**INFORMATION GIVEN**
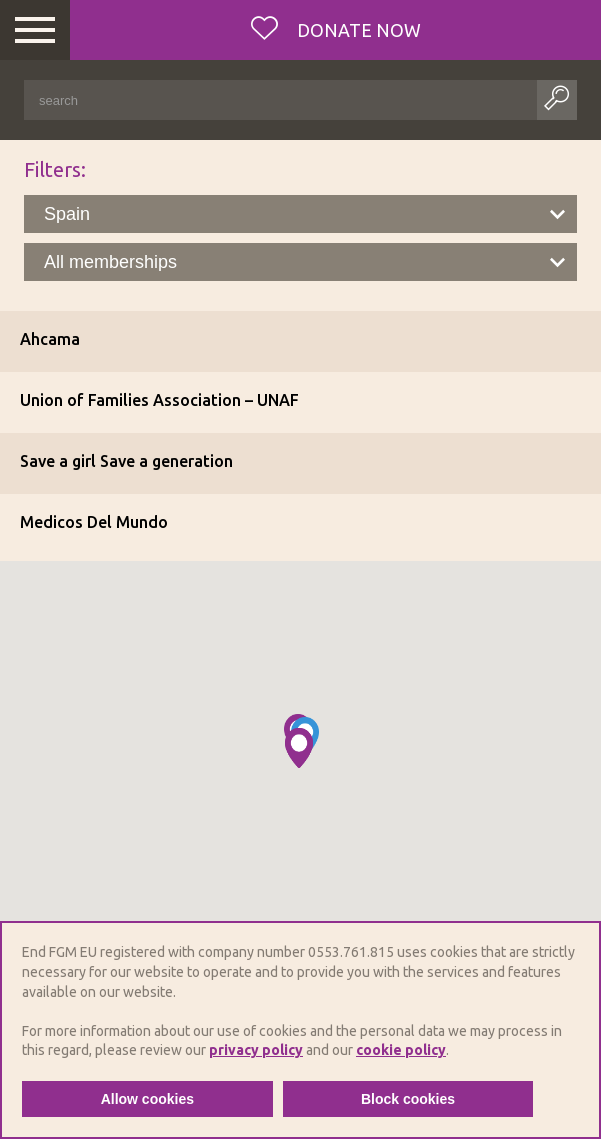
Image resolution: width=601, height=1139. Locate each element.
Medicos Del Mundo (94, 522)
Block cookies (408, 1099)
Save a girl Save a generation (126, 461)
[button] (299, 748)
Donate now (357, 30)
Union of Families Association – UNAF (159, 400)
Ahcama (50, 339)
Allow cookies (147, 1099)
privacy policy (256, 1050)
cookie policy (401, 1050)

**WHAT YOU ARE ASKED TO DO**
Pull every line of the material above into your answer word for word, leaving out the picture.

**EXERCISE RESPONSE**
Image resolution: width=601, height=1139. Locate each element.
Medicos Del Mundo (94, 522)
Block cookies (408, 1099)
Save a girl Save a generation (126, 461)
[button] (299, 748)
Donate now (357, 30)
Union of Families Association – UNAF (159, 400)
Ahcama (50, 339)
Allow cookies (147, 1099)
privacy policy (256, 1050)
cookie policy (401, 1050)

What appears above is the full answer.